Kier has made bids for the United Utilities £3bn construction framework and a £390m Staffordshire highways deal, after boosting its bidding capacity due to its takover of May Gurney.
Chief executive Paul Sheffield highlighted the deals as among those it can now bid for due to its extended capability following the £221m acquisition.
Mr Sheffield was speaking to Construction News after Kier posted a £20m drop in pre-tax profits to £43m in its preliminary results for the year to 30 June.
He attributed the drop to a reduction in construction volume rather than bid quality, which also resulted in a slight reduction in percentage margin.
The takeover of May Gurney has not seen any loss of contracts, and Mr Sheffield added that expected savings of £15m in the financial year ending 30 June 2015 could now be achieved quicker.
Around 200 jobs have been cut as part of Kier’s restructuring, as reported by Construction News in April.
It has closed four offices in Euston, Bromley, Edinburgh and Wisbech, while it has opened one new office in Cambridge.
Mr Sheffield said there would be more office closures as a result of its takeover of May Gurney to make the new business as “light as it can be”, but that it was “pretty much done” in terms of Kier’s restructure.
The chief executive said that where it would have had to joint venture historically for a deal such as the £3bn United Utilities Construction Delivery Partners Framework, it has now partnered with Veolia and May Gurney to “provide a total solution in the way that [United Utilities] want the framework to go”.
United Utilities has pre-qualified 12 for the £3bn framework.
They are: Balfour Beatty/MWH; Black & Veatch/Farrans; Costain; Enterprise/Jacobs; Galliford Try/Aecom; Kier/Veolia; Laing O’Rourke/Atkins/Imtech; Murphy/Interserve; Mott MacDonald Bentley; Nomenca/Barhale; VolkerStevin/CH2M Hill.
Carillion prequalified, but has since pulled out of the procurement process.

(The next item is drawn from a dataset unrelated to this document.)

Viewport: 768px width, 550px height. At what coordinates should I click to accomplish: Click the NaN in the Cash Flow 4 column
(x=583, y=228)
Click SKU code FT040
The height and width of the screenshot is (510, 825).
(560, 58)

Referring to the Staffordshire bid, he said that Kier should now “be able to do everything ourselves” in the local authority area, but warned that local authorities were still inclined to fill potholes rather than spend on resurfacing works that would end up being more cost-effective.
Mr Sheffield said he believes a new government would not cut infrastructure spending, as Labour has been “even more strident” about the need for investment.

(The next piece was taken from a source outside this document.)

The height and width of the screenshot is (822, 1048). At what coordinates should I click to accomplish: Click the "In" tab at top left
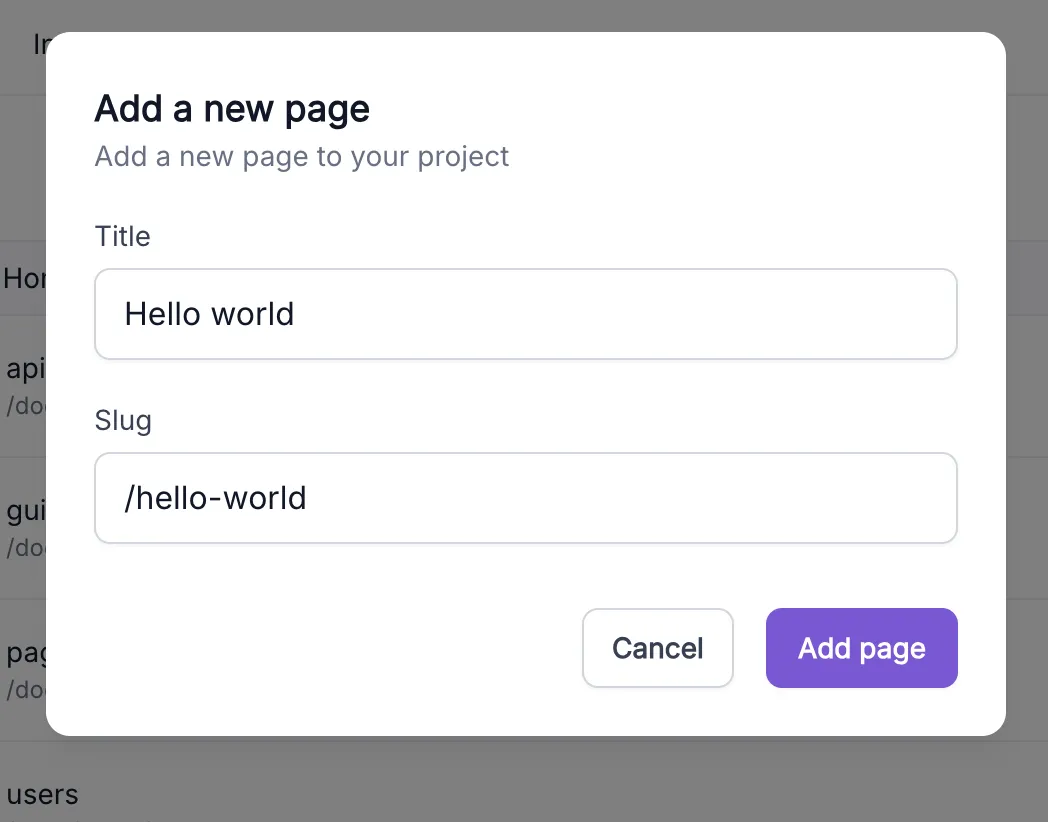pyautogui.click(x=40, y=44)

The 2013 infrastructure survey of business leaders by KPMG and the CBI showed the proportion of businesses that believed the government’s policies would have a positive impact on infrastructure had dropped 4 percentage points to 35 per cent.
But asked whether the fact that 49 per cent of Kier’s construction work is in the public sector was too high, Mr Sheffield said he expected that cuts to public sector construction had bottomed out.
What the analysts say
Andrew Gibb, Investec “While its end-markets remain challenging, Kier’s FY results reveal a resilient performance, both in terms of margins and cash. It was also encouraging to see the increase in dividend – perhaps a sign of some confidence returning on future growth prospects.”
William Shirley, Liberum “We reiterate our view that Kier can double earnings over the next four years (to June 2017) without requiring a material improvement in the UK macro. A 12m forward P/E (market price per share divided by annual earnings per share) of 13x implies a valuation in June 2016 of £25 – 50 per cent up on the current price (over and above the cumulative 12 per cent dividend). This implies a total annual return of circa 20 per cent over the next three years.”
Howard Seymour, Numis “MG is clearly integrating well and cost synergies are likely to be increased in 2015, while in the existing business more positive construction noises plus good outlook elsewhere illustrate that the group is in a strong position to show progressive organic growth from here.”
The firm pointed to recent successes in its property division, which it sees as a big growth market. Mr Sheffield said that while property growth had “been very London-centric”, that there were opportunities arising in other parts of the country.
Mr Sheffield pointed to Kier Property’s recent £100m deal as development partner to redevelop the historic former Swan Hunter shipyard in Tyneside.
Kier has exclusive development rights for the site on the waterfront and is seeking advanced manufacturing firms as end-users for the site.
In its preliminary results, Kier said construction revenue was 5 per cent lower than 2012 at £1.31bn (2012: £1.38bn), something it attributed to poor weather in the first quarter of 2013, which caused delays and pushed revenues into the 2014 financial year.
Underlying pre-tax profit was £63.4m (2012: £70m). Its net cash was £60m (2012: £129m) after investment of around £77m during the year and average month-end net debt was £4m (2012: average month-end net cash of £95m).
UK building revenue fell to approximately £1bn, which Kier said was a result of its “focus on the quality of work” it pursues. This reduction had, it said, been partially mitigated by growth in UK infrastructure and overseas revenues.
Operating margin was at 2.3 per cent (2012: 2.5 per cent), while it increased the dividend by 3 per cent.